Graffiti iStock

A famous historic monument in a national park in New Hampshire was defaced with anti-Semitic graffiti that may not be easily removable.

National Park Service law enforcement agents and New Hampshire State Police are looking for information on who was behind the vandalism of the monument atop the mausoleum where the family of Augustus Saint-Gaudens were interred at Saint-Gaudens National Historical Park in Cornish, Valley News reported.

The monument was defaced with paint, permanent market, pink letter Cs on two of its Greco-Roman-style columns, horizontal lines on its steps and anti-Semitic phrases and symbols, including “Heil Hitler” and swastikas.

The Saint-Gaudens family were not Jewish, and it is not known if the site was targeted or randomly defaced. Authorities are also looking into the meaning of the letter C.
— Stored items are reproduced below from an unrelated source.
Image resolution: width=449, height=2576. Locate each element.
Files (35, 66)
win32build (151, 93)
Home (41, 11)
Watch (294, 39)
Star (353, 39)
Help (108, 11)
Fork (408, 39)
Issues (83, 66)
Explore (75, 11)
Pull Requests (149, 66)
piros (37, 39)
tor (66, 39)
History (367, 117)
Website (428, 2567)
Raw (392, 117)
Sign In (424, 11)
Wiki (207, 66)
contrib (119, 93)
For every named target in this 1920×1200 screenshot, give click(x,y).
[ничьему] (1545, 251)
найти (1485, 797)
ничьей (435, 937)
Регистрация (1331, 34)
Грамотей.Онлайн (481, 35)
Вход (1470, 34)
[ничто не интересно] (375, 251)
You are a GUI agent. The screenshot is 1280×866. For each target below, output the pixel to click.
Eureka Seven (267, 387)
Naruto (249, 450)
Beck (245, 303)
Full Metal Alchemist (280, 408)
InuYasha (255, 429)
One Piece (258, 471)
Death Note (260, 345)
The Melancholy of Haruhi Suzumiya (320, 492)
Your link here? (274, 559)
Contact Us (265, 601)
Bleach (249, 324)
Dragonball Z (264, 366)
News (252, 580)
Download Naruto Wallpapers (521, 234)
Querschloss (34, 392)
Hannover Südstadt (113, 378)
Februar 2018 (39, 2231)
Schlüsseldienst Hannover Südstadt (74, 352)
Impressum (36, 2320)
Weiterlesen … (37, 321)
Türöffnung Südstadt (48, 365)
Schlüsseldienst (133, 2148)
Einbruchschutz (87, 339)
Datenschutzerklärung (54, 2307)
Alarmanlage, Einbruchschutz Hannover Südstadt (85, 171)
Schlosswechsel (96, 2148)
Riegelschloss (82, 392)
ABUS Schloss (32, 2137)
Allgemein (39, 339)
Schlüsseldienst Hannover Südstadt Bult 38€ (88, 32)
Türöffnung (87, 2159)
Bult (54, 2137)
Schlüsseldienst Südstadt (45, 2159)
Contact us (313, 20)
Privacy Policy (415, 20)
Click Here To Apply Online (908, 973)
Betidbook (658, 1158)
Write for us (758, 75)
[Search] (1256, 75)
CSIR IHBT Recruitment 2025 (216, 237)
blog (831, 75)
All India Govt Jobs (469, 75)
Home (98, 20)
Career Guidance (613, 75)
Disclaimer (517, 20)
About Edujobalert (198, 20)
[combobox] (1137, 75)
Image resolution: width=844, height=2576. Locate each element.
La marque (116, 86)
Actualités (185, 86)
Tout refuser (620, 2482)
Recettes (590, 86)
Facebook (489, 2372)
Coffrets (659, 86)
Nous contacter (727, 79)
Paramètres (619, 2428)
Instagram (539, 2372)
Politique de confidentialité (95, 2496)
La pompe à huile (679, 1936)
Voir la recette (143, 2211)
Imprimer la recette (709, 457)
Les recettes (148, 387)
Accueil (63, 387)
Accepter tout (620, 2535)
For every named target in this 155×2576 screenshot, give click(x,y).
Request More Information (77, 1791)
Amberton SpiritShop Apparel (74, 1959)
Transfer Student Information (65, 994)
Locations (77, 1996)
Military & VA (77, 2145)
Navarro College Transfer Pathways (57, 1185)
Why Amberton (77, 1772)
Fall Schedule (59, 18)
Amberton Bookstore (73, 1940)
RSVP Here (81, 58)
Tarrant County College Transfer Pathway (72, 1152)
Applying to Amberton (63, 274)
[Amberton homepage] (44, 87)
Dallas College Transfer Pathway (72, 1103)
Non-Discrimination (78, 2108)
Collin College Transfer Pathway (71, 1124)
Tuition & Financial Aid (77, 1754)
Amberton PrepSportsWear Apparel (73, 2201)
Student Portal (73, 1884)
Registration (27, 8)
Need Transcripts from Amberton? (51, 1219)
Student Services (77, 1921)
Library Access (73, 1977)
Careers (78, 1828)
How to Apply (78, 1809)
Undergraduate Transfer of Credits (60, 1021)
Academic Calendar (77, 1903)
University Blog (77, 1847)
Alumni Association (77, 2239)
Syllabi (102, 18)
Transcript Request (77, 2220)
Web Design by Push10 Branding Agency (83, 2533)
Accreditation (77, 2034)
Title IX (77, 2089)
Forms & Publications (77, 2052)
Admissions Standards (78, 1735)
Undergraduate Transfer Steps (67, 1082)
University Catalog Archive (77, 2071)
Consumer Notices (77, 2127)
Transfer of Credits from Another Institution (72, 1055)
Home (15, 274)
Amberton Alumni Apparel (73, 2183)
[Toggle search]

The Saint-Gaudens family spend their summers in Cornish in the late 19th century. They eventually formed the Cornish Art Colony.

The monument is constructed of Vermont Marble which is very difficult to clean of graffiti.

John Dryfhout, a former superintendent of the park, said the classical Greek mausoleum was a strange site for vandalism.

“It’s a very sad thing,” [The] level of culture in the U.S. has really deteriorated,” he said.

Rainey McKenna, a park spokesperson, told the news outlet: “We are already working with National Park Service conservators to carefully restore the monument.”

It was not known how much restoration work would cost but so far restorators have been able to remove most of the pink paint, and will next focus on removing the rest of the graffiti.

“Vandalism of this type is very difficult to remove and can be very costly. It’s “not always possible to restore it to its original state.”